Terry Gaspard, MSW, LICSW
After decades of being a therapist and lover of self-help books, I’ve come to realize that red flags usually appear fairly early on in failed relationships. For instance, most couples report that their relationship problems didn’t surface suddenly but are the result of buried resentment that can fester for years.
Likewise, when a couple splits, most state that their problems were never processed or resolved in a healthy way. As a result, they felt criticized or put down by their partner and say that they argue about the same things over and over (and over) again. In many cases, couples become detached and eventually lose fondness, admiration, and love for one another over time.
Sweeping issues under the rug only works for so long. Because when couples have deep-seated resentment, it’s one of the signs your relationship is over and can be a challenge to forgive and forget.
A healthy, intimate relationship is built on trust and vulnerability which involves sharing your innermost feelings, thoughts, and wishes.
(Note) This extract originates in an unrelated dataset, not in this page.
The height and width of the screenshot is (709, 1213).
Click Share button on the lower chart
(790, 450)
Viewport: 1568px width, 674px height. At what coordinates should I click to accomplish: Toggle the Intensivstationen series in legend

It’s important to remember that all couples have perpetual problems and can develop tools to deal with them.
According to author Claire Hatch, LCSW, “If you’re bottling up feelings of sadness or anger, you end up suppressing your feelings. You’ll find yourself feeling less joy and love, as well.” In other words, if you can’t talk about the hard things, you’ll also feel less warmth and affection; and over time less fondness and admiration for your partner.
Here are nine warning signs your relationship is over or is starting to die out:
- You argue about the same things.
And you do it over and over (and over) again and never seem to clear the air. You both feel like you’re the loser and that you often have to defend your position.
- You feel criticized and put down.
This leaves you feeling less than “good enough.” According to renowned relationship expert Dr. John Gottman, criticism is one of the main reasons why marriages collapse.
- You have difficulty being vulnerable with your significant other.
And when you do, your worst fears are actualized: you’re left regretting that you revealed your feelings and desires.
- One or both of you put your children or others first.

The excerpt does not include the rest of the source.